TASK DESCRIPTION:
Below is a block of records; please copy all of them exactly.

Stored data:
※ ※ ※
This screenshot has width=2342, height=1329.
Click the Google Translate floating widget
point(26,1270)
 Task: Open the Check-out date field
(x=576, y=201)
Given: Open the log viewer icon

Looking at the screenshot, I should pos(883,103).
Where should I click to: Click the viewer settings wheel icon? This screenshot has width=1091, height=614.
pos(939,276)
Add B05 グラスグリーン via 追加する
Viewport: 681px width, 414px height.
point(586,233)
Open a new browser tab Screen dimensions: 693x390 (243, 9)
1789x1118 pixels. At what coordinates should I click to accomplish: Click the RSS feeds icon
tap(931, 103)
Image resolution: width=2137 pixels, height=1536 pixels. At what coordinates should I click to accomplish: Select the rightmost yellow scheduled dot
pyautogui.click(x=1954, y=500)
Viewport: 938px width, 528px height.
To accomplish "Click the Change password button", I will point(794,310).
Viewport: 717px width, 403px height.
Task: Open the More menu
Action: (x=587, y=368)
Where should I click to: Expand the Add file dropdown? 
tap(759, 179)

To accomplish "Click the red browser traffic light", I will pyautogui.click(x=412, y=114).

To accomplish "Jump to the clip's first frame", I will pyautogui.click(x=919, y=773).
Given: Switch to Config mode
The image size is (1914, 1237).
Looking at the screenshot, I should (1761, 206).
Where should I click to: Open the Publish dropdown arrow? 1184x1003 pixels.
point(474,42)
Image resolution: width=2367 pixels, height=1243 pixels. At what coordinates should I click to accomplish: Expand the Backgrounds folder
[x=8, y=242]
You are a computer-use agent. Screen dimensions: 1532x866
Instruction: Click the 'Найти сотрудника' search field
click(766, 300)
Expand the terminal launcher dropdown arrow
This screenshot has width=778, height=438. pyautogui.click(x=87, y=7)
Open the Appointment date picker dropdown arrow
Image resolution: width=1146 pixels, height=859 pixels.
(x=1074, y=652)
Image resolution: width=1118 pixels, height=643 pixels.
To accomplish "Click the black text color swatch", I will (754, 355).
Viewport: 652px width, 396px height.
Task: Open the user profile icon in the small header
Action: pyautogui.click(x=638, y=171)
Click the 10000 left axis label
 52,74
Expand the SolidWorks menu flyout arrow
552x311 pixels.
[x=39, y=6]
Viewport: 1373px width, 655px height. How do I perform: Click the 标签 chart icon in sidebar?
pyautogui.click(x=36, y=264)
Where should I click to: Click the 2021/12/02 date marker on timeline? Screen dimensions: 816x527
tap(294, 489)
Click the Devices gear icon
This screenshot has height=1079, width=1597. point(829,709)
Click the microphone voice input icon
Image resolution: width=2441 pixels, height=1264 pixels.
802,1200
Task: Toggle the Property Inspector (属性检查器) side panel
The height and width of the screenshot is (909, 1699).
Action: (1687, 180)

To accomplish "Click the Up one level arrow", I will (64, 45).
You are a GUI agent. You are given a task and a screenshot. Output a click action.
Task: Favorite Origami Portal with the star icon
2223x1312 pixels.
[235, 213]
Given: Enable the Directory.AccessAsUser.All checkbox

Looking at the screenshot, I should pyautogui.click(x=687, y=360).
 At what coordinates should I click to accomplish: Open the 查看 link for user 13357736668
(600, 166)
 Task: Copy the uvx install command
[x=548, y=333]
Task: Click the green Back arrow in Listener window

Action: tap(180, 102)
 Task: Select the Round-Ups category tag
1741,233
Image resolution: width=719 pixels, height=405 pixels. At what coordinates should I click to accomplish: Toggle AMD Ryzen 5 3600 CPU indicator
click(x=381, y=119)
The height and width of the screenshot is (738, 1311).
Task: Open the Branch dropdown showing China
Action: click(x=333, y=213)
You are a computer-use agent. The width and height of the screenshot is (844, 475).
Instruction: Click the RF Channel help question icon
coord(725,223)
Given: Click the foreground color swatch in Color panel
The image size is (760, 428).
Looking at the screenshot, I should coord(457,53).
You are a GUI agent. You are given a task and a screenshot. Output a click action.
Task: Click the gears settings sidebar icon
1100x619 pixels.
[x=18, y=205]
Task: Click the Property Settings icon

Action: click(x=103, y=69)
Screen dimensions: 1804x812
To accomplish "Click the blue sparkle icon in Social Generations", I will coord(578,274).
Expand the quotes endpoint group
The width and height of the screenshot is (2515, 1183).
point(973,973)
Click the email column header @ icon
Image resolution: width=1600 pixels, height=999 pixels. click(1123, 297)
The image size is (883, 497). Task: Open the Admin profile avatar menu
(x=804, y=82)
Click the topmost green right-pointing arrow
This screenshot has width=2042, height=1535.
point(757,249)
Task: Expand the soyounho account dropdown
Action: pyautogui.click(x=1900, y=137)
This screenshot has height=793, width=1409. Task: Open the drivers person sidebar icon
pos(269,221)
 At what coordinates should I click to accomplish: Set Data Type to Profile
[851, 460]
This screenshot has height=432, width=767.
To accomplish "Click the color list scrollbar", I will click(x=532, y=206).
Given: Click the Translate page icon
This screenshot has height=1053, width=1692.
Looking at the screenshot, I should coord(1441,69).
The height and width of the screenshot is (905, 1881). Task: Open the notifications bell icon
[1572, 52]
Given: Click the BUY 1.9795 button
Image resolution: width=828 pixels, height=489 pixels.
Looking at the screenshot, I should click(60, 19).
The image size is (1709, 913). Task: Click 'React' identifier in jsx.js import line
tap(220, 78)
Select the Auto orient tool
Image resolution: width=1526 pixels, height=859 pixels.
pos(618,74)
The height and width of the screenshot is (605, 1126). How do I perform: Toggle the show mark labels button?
※ ※ ※
SOLVED PROBLEM:
This screenshot has width=2342, height=1329.
Click the Google Translate floating widget
point(26,1270)
 Task: Open the Check-out date field
(x=576, y=201)
Given: Open the log viewer icon

Looking at the screenshot, I should pos(883,103).
Where should I click to: Click the viewer settings wheel icon? This screenshot has width=1091, height=614.
pos(939,276)
Add B05 グラスグリーン via 追加する
Viewport: 681px width, 414px height.
point(586,233)
Open a new browser tab Screen dimensions: 693x390 (243, 9)
1789x1118 pixels. At what coordinates should I click to accomplish: Click the RSS feeds icon
tap(931, 103)
Image resolution: width=2137 pixels, height=1536 pixels. At what coordinates should I click to accomplish: Select the rightmost yellow scheduled dot
pyautogui.click(x=1954, y=500)
Viewport: 938px width, 528px height.
To accomplish "Click the Change password button", I will point(794,310).
Viewport: 717px width, 403px height.
Task: Open the More menu
Action: (x=587, y=368)
Where should I click to: Expand the Add file dropdown? 
tap(759, 179)

To accomplish "Click the red browser traffic light", I will pyautogui.click(x=412, y=114).

To accomplish "Jump to the clip's first frame", I will pyautogui.click(x=919, y=773).
Given: Switch to Config mode
The image size is (1914, 1237).
Looking at the screenshot, I should (1761, 206).
Where should I click to: Open the Publish dropdown arrow? 1184x1003 pixels.
point(474,42)
Image resolution: width=2367 pixels, height=1243 pixels. At what coordinates should I click to accomplish: Expand the Backgrounds folder
[x=8, y=242]
You are a computer-use agent. Screen dimensions: 1532x866
Instruction: Click the 'Найти сотрудника' search field
click(766, 300)
Expand the terminal launcher dropdown arrow
This screenshot has width=778, height=438. pyautogui.click(x=87, y=7)
Open the Appointment date picker dropdown arrow
Image resolution: width=1146 pixels, height=859 pixels.
(x=1074, y=652)
Image resolution: width=1118 pixels, height=643 pixels.
To accomplish "Click the black text color swatch", I will (754, 355).
Viewport: 652px width, 396px height.
Task: Open the user profile icon in the small header
Action: pyautogui.click(x=638, y=171)
Click the 10000 left axis label
 52,74
Expand the SolidWorks menu flyout arrow
552x311 pixels.
[x=39, y=6]
Viewport: 1373px width, 655px height. How do I perform: Click the 标签 chart icon in sidebar?
pyautogui.click(x=36, y=264)
Where should I click to: Click the 2021/12/02 date marker on timeline? Screen dimensions: 816x527
tap(294, 489)
Click the Devices gear icon
This screenshot has height=1079, width=1597. point(829,709)
Click the microphone voice input icon
Image resolution: width=2441 pixels, height=1264 pixels.
802,1200
Task: Toggle the Property Inspector (属性检查器) side panel
The height and width of the screenshot is (909, 1699).
Action: (1687, 180)

To accomplish "Click the Up one level arrow", I will (64, 45).
You are a GUI agent. You are given a task and a screenshot. Output a click action.
Task: Favorite Origami Portal with the star icon
2223x1312 pixels.
[235, 213]
Given: Enable the Directory.AccessAsUser.All checkbox

Looking at the screenshot, I should pyautogui.click(x=687, y=360).
 At what coordinates should I click to accomplish: Open the 查看 link for user 13357736668
(600, 166)
 Task: Copy the uvx install command
[x=548, y=333]
Task: Click the green Back arrow in Listener window

Action: tap(180, 102)
 Task: Select the Round-Ups category tag
1741,233
Image resolution: width=719 pixels, height=405 pixels. At what coordinates should I click to accomplish: Toggle AMD Ryzen 5 3600 CPU indicator
click(x=381, y=119)
The height and width of the screenshot is (738, 1311).
Task: Open the Branch dropdown showing China
Action: click(x=333, y=213)
You are a computer-use agent. The width and height of the screenshot is (844, 475).
Instruction: Click the RF Channel help question icon
coord(725,223)
Given: Click the foreground color swatch in Color panel
The image size is (760, 428).
Looking at the screenshot, I should coord(457,53).
You are a GUI agent. You are given a task and a screenshot. Output a click action.
Task: Click the gears settings sidebar icon
1100x619 pixels.
[x=18, y=205]
Task: Click the Property Settings icon

Action: click(x=103, y=69)
Screen dimensions: 1804x812
To accomplish "Click the blue sparkle icon in Social Generations", I will coord(578,274).
Expand the quotes endpoint group
The width and height of the screenshot is (2515, 1183).
point(973,973)
Click the email column header @ icon
Image resolution: width=1600 pixels, height=999 pixels. click(1123, 297)
The image size is (883, 497). Task: Open the Admin profile avatar menu
(x=804, y=82)
Click the topmost green right-pointing arrow
This screenshot has width=2042, height=1535.
point(757,249)
Task: Expand the soyounho account dropdown
Action: pyautogui.click(x=1900, y=137)
This screenshot has height=793, width=1409. Task: Open the drivers person sidebar icon
pos(269,221)
 At what coordinates should I click to accomplish: Set Data Type to Profile
[851, 460]
This screenshot has height=432, width=767.
To accomplish "Click the color list scrollbar", I will click(x=532, y=206).
Given: Click the Translate page icon
This screenshot has height=1053, width=1692.
Looking at the screenshot, I should coord(1441,69).
The height and width of the screenshot is (905, 1881). Task: Open the notifications bell icon
[1572, 52]
Given: Click the BUY 1.9795 button
Image resolution: width=828 pixels, height=489 pixels.
Looking at the screenshot, I should click(60, 19).
The image size is (1709, 913). Task: Click 'React' identifier in jsx.js import line
tap(220, 78)
Select the Auto orient tool
Image resolution: width=1526 pixels, height=859 pixels.
pos(618,74)
The height and width of the screenshot is (605, 1126). How do I perform: Toggle the show mark labels button?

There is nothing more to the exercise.